組織は、今年Scattered Spiderハッキング集団によって展開された戦術から身を守るため、防御策を早急に更新する必要があると、Gartner Security & Risk Management Summit 2025で専門家が語りました。
同グループが用いる新しく、非常に効果的な手法に対処するためには、特にアイデンティティツールとコントロール、セキュリティプロセス、サードパーティリスク管理に重点を置くべきだとされています。
サミットのセッションで、リスクアドバイザリー会社Krollのアソシエイトマネージングディレクターであるジョージ・グラス氏は、Scattered Spiderが2025年4月から7月にかけて著名な標的を侵害する上で非常に成功した手法について議論しました。

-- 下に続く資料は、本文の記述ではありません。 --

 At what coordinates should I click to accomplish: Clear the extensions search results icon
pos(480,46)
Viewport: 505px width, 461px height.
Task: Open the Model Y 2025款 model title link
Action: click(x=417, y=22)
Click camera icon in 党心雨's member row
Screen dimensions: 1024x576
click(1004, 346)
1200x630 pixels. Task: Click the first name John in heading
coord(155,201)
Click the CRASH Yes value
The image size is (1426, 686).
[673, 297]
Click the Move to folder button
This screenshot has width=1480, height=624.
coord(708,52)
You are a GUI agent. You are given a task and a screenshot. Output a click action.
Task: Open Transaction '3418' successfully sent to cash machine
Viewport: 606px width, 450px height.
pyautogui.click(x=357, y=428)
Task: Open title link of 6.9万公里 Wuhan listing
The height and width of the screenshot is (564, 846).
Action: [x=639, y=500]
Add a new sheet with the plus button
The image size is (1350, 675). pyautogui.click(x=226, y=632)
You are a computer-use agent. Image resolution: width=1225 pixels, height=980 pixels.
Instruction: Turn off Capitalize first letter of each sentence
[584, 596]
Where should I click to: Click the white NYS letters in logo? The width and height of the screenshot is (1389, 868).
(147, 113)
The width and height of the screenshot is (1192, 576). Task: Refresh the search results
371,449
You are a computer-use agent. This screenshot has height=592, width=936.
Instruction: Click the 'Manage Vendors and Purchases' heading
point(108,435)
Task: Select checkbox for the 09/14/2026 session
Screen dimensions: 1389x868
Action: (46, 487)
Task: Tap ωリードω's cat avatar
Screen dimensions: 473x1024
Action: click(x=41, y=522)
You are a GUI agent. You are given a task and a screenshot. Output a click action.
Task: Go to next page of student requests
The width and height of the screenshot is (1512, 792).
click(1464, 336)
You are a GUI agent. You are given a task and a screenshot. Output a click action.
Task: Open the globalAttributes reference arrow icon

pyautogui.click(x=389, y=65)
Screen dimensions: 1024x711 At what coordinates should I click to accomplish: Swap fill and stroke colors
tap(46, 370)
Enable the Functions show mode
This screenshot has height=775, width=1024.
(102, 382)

このグループは、オンライン犯罪ネットワーク「The Com」に関連しており、4月と5月にMarks & Spencer (M&S)、Co-op、Harrodsなどの小売業者に対する複数の攻撃に関与していました。
その後6月には保険業界に標的を切り替え、さらに同月には運輸業界に移りました。攻撃は同じ手法で行われており、機密データへのアクセスやランサムウェアの展開に非常に効果的です。
グラス氏は、同グループが恐喝の手段として経営幹部に対し物理的暴力をほのめかす脅迫を用いたことがあると指摘しました。
その後、Scattered Spiderの活動は大幅に減少しており、グラス氏はこれを7月の容疑者逮捕や内部の「内紛」など、法執行機関の対応によるものとしています。
ShinyHuntersのような他の攻撃者もScattered Spiderと同様の戦術を用いて大きな成功を収めていることから、組織はこれらの戦術に対抗するためセキュリティ対策を更新することが不可欠です。
専門家は、Scattered SpiderやShinyHuntersなど「The Com」関連グループ間で多くの重複や協力があると考えています。
例えば、自動車メーカー大手Jaguar Land Rover (JLR)に対する最近のサイバー攻撃は、「Scattered Lapsus$ Hunters」と名乗るグループによるものであり、Scattered Spider、ShinyHunters、Lapsus$の間で協力があった可能性を示唆しています。
Scattered Spiderの手口:ケーススタディ
グラス氏は、Krollのクライアントが受けたScattered Spiderによる攻撃について、その企業が最終的に阻止できた事例を紹介しました。
攻撃は、攻撃者がターゲットのITヘルプデスクに電話し、自分がアカウントにロックアウトされた従業員だと偽ることから始まりました。
パスワードがリセットされると、Scattered Spiderは「プッシュ通知疲労」を利用してユーザーの多要素認証(MFA)を突破しようとしました。これは、ユーザーにモバイルのプッシュ通知を大量に送り、誤って承認したり、通知を止めるために承認することを狙う手法です。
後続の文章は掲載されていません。